From LeadingAge NY
The Department of Health (DOH) presented its first webinar in a "learning series" on value-based payment (VBP) for managed long term care (MLTC) plans and providers. The webinar included a presentation from VillageCareMAX, an MLTC, and Premier Home Care, a licensed home care services agency (LHCSA), about their approaches to VBP. The presentation slides are available here.
VillageCareMAX described its VBP strategies for both its partially-capitated MLTC plan and its integrated Medicare-Medicaid Medicaid Advantage Plus (MAP) plan. Its partially-capitated plan has recently begun working with its largest LHCSA partners to transition from Level 1 "pay-for-performance" arrangements to shared savings and two-sided risk arrangements. Its MAP plan is working with large physician independent practice associations (IPAs) to implement two-sided risk arrangements in which the IPA is at risk for the "total care" for the attributed members. The IPA's performance is measured against a target budget and quality benchmarks. VillageCareMAX intends to embed a utilization management nurse and a care manager in the IPA practices in order to enable the IPA to have some influence over utilization.
Transparency of data is a key component of both the partially-capitated and integrated plan VBP arrangements. VillageCareMAX shares quarterly scorecards with its provider partners through a shared dashboard. It also shares a "gaps in care" report that identifies areas of need that must be addressed to satisfy metrics.

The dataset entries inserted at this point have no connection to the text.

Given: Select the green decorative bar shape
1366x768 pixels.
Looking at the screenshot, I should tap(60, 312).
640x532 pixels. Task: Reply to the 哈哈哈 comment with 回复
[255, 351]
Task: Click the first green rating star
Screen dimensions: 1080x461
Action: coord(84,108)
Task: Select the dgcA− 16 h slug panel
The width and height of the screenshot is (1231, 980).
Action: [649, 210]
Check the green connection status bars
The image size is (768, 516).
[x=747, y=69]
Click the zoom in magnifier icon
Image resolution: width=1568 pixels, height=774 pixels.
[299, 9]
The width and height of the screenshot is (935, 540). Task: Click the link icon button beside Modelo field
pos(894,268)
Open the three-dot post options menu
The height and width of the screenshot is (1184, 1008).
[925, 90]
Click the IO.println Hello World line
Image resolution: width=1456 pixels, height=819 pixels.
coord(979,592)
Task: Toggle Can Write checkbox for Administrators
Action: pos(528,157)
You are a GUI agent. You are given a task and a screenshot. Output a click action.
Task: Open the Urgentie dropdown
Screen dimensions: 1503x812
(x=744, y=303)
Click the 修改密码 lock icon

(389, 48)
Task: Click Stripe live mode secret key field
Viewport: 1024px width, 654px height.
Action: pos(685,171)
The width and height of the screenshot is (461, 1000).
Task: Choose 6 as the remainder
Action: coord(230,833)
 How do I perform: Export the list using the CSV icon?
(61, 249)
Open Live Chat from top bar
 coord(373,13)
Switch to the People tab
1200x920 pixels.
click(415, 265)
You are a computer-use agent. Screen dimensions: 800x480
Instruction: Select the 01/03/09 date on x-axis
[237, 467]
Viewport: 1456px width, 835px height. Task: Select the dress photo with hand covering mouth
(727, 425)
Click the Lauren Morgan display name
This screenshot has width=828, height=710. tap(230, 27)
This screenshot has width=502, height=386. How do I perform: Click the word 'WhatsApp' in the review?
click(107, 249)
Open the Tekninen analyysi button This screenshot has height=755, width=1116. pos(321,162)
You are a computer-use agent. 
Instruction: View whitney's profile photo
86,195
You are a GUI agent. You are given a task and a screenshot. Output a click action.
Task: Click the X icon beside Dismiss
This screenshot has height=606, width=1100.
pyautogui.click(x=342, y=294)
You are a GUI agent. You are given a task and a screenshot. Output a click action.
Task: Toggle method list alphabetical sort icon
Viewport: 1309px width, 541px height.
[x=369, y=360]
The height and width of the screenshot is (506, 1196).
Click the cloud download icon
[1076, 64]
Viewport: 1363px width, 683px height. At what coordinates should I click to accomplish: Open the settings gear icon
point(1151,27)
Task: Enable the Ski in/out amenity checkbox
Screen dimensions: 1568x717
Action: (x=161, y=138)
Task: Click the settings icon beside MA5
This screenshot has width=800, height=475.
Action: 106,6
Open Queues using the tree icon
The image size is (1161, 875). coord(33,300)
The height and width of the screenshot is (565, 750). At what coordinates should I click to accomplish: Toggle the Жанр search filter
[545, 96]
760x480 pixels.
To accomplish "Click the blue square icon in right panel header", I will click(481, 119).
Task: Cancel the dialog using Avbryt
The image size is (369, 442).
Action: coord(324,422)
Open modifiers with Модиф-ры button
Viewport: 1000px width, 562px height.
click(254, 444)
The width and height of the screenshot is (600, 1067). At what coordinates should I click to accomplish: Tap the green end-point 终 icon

Premier described its Observe, Ask & Report (OAR) and Continuity of Care pilot programs. The OAR program engages personal care aides in reporting from the home on changes in their patients' conditions via an automated call-in process. LHCSA administrative and clinical staff are trained in the care management process and in MLTC quality measures to enable them to report and respond appropriately. The Continuity of Care pilot involves the delegation of the plan's care management function to the LHCSA and the creation of an interdisciplinary team within the LHCSA to carry out care management, UAS assessments, nurse supervision, and personal care. Under the Continuity of Care pilot, performance on several quality measures showed significant improvement after six months. Most recently, Premier has instituted a team to monitor performance on quality measures daily and to work with the interdisciplinary teams to implement interventions to improve member outcomes.
A recording of the webinar will be made available. DOH expects to provide additional presentations in the learning series in the near future.